Комиссар недовольно нахмурился.
— Только без паники, товарищ Любимов!
— Я и не паникую, товарищ военком, — смело отвечал ротный. — Я правду говорю. Под Усть-Тосно я половину своих ленинградцев оставил…
— Я все знаю и понимаю, — опять попридержал комиссар командира роты. — Мы попытаемся кое-кого изредка отпускать. Но не часто и не всех подряд.
— Мне сейчас вот его надо, — показал ротный на Сорокина, который все это время стоял тут же и с удивлением ощущал, что краснеет, словно какой-нибудь юнец. Думал, никакой краски в лице не осталось, а вот все же нашлось, разлилось по щекам — от благодарности к ротному и общего волнения — неожиданное, забытое тепло.
— Хорошо, — сказал тогда комиссар. — Как только пойдет батальонная машина в Ленинград, я вызову товарища Сорокина и прикажу нашим штабистам оформить командировку.

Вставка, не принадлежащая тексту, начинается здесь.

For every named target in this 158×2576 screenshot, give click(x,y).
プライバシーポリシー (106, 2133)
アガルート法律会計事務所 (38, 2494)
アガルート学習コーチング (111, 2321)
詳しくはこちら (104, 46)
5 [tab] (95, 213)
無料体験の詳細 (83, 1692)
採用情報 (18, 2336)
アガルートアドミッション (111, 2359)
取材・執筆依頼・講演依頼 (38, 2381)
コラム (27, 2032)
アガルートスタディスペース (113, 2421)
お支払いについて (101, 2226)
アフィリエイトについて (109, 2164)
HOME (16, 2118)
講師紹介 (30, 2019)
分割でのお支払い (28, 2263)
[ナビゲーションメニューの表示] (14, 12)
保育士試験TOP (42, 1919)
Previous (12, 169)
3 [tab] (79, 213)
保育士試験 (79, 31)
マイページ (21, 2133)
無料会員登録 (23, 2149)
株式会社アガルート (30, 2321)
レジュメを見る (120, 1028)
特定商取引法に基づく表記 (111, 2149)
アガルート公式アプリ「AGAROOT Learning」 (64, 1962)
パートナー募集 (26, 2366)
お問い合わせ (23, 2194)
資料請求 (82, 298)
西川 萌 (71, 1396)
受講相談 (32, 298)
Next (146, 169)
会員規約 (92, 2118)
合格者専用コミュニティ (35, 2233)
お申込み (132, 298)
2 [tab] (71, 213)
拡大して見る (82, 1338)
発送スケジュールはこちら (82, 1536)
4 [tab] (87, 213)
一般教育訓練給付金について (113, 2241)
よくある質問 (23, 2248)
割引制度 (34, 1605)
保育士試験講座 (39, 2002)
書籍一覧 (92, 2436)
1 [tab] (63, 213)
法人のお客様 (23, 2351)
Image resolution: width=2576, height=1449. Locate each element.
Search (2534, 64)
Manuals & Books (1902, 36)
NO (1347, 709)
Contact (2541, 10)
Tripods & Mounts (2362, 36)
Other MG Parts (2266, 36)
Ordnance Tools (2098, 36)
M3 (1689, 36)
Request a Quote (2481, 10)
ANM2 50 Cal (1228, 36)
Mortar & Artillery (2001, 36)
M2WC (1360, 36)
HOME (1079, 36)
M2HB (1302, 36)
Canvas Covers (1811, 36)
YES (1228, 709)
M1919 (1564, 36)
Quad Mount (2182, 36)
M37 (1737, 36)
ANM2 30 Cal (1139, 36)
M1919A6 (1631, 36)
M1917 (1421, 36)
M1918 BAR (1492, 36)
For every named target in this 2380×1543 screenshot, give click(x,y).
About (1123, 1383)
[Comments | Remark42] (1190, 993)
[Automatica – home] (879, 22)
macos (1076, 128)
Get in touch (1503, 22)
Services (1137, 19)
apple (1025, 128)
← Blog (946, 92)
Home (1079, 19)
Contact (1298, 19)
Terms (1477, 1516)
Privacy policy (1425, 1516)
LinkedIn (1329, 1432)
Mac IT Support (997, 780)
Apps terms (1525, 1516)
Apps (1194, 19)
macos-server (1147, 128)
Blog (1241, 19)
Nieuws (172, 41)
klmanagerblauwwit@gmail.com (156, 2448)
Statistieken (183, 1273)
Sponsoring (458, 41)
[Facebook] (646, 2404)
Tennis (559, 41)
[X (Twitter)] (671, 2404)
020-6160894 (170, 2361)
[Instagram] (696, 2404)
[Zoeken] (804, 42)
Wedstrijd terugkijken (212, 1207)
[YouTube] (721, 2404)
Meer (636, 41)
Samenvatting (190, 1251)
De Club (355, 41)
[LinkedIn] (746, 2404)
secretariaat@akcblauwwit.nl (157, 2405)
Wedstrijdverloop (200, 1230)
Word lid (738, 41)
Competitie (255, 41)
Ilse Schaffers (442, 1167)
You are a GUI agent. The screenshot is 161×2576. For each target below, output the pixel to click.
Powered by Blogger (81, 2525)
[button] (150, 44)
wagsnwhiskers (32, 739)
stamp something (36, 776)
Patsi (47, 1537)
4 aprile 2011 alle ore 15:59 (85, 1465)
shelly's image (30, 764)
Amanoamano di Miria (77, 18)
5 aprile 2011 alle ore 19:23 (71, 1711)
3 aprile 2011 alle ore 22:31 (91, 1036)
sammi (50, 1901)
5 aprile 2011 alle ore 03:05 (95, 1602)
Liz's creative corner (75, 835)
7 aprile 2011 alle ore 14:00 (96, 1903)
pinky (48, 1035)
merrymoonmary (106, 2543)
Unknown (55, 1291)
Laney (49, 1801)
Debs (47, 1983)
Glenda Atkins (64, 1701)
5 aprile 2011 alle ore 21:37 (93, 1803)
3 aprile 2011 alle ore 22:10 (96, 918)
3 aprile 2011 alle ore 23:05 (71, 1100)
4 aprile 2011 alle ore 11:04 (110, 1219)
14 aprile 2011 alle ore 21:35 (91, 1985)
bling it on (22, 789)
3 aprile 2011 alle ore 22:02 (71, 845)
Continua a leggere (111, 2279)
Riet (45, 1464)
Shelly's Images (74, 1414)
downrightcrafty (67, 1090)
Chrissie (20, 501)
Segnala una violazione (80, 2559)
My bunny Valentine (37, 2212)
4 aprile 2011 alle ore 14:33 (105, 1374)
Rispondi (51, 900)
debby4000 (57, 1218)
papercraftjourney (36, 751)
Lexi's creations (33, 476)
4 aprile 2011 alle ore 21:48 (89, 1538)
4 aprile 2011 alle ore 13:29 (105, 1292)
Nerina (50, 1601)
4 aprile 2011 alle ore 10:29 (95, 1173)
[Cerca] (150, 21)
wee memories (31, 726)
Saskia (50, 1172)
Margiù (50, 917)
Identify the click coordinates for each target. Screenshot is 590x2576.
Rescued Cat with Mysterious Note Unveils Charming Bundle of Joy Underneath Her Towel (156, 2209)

— А может, я на попутных, товарищ военком? — заторопился от радости Сорокин. — Где на попутных, где на своих двоих.
Комиссар поглядел на него и вроде бы чуть улыбнулся.
— Не могу я, дорогой товарищ, взять и выписать тебе увольнительную записку, как в мирное время. Сейчас ни у кого нет такого права. Так что придется ждать подходящего случая, когда действительно надо будет кому-то ехать по делам, ну, а заодно и тебя приплюсуем. Понял?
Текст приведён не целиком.